Participants included Ed Walsh, executive vice president of Black & Veatch’s global energy business; Larry Nichols, CEO, Devon Energy; Darryl Shoemaker, director, Power and Energy Sector, HDR Inc.; John Adams, senior vice president of Power Operations, Calpine; and Martin Boller, vice president Sales & Marketing, Alstom Gas Business.
A year ago our roundtable participants used the term “pockets of opportunity” to describe a still-recovering market for new gas-fired generation. Is the demand for new gas-fired generation any broader than it was a year ago?
Ed Walsh: We think it is broader. Black & Veatch has done an energy market forecast which projects our generation demand for natural gas will grow about 2.6 percent year over year between now and 2035. Along with that, we also think that by 2035 natural gas will account for almost 40 percent of the nation’s energy mix, which would be a doubling of where it is today at about 20 percent. Part of the reason we are encouraged and bullish by those statistics is that if you look at the summer peaks that we reached last year, there were a lot of regions whose peaks were very close to what we saw in 2006. To us, that indicates a potential end to the period where we actually lost load growth. We think that’s positive for the industry.

» **RECORDED INFORMATION**
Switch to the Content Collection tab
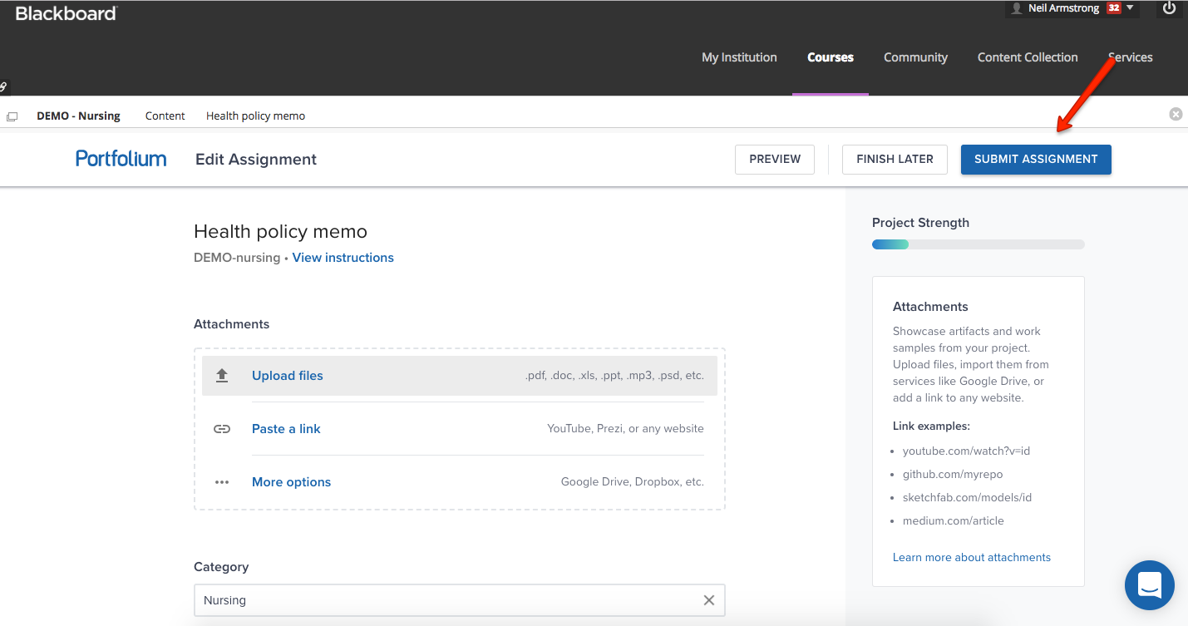The image size is (1188, 626). coord(1028,57)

» **THE TASKS**
a. Name every participant in the gas-fired generation roundtable.
b. Extend the gas-fired generation roundtable past its final sentence.

» **TASK RESPONSES**
a. Ed Walsh, Larry Nichols, Darryl Shoemaker, John Adams, Martin Boller

b.
Larry Nichols: It’s been a dramatic change during the last three years as utilities became aware of this incredible resource that we’ve developed. Hardly a week goes by that you don’t see a utility announcing that they’re going to build a new gas-fired plant or due course to convert a coal-fired plant to gas.
Martin Boller: Looking at a more global perspective, we believe there will be significant growth of gas from its load in 2010 over the next years to come back to pre-crisis levels in the next three to five years and then grow further. There are, of course, many drivers on this side. With GDP growth in electricity for the developing economies, we see a significant growth coming back already from the pre-crisis levels, particularly in the Middle East and in Asia. Certainly North America and Europe, particularly, are lagging behind with lower GDP growth for the last three years. And energy demand in these markets is still below pre-crisis level. It will be a while before European market demand revives.
In North America we see the replacement of coal-fired capacity as one of the most important drivers for the years to come, making it a very promising market for gas.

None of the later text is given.